[ABOUT THIS TASK]
Every entry below is to be retyped exactly as it appears.

[GIVEN ENTRIES]
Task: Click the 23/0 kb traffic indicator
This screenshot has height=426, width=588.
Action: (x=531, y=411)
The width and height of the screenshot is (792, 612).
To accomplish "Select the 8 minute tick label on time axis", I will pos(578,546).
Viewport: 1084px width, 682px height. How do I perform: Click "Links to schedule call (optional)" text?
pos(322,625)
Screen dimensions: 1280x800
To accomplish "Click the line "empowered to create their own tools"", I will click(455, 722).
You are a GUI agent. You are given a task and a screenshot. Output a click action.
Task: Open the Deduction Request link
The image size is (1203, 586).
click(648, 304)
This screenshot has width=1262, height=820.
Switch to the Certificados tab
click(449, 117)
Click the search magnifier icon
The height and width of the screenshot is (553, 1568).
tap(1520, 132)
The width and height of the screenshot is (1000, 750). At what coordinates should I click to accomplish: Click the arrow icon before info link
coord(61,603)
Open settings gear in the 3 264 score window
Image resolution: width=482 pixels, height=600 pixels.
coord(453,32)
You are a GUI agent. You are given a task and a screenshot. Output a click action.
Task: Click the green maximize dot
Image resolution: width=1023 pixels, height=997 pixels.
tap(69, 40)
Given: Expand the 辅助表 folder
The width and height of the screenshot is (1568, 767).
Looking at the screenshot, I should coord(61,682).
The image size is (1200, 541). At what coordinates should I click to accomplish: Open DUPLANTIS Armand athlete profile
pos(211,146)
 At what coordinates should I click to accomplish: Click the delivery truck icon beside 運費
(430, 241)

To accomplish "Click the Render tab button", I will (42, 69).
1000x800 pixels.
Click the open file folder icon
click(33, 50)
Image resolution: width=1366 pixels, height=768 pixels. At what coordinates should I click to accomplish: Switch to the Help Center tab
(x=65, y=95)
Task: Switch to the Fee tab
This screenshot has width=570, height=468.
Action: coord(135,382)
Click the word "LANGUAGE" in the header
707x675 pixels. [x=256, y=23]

[WRITTEN ANSWER]
Task: Click the 23/0 kb traffic indicator
This screenshot has height=426, width=588.
Action: (x=531, y=411)
The width and height of the screenshot is (792, 612).
To accomplish "Select the 8 minute tick label on time axis", I will pos(578,546).
Viewport: 1084px width, 682px height. How do I perform: Click "Links to schedule call (optional)" text?
pos(322,625)
Screen dimensions: 1280x800
To accomplish "Click the line "empowered to create their own tools"", I will click(455, 722).
You are a GUI agent. You are given a task and a screenshot. Output a click action.
Task: Open the Deduction Request link
The image size is (1203, 586).
click(648, 304)
This screenshot has width=1262, height=820.
Switch to the Certificados tab
click(449, 117)
Click the search magnifier icon
The height and width of the screenshot is (553, 1568).
tap(1520, 132)
The width and height of the screenshot is (1000, 750). At what coordinates should I click to accomplish: Click the arrow icon before info link
coord(61,603)
Open settings gear in the 3 264 score window
Image resolution: width=482 pixels, height=600 pixels.
coord(453,32)
You are a GUI agent. You are given a task and a screenshot. Output a click action.
Task: Click the green maximize dot
Image resolution: width=1023 pixels, height=997 pixels.
tap(69, 40)
Given: Expand the 辅助表 folder
The width and height of the screenshot is (1568, 767).
Looking at the screenshot, I should coord(61,682).
The image size is (1200, 541). At what coordinates should I click to accomplish: Open DUPLANTIS Armand athlete profile
pos(211,146)
 At what coordinates should I click to accomplish: Click the delivery truck icon beside 運費
(430, 241)

To accomplish "Click the Render tab button", I will (42, 69).
1000x800 pixels.
Click the open file folder icon
click(33, 50)
Image resolution: width=1366 pixels, height=768 pixels. At what coordinates should I click to accomplish: Switch to the Help Center tab
(x=65, y=95)
Task: Switch to the Fee tab
This screenshot has width=570, height=468.
Action: coord(135,382)
Click the word "LANGUAGE" in the header
707x675 pixels. [x=256, y=23]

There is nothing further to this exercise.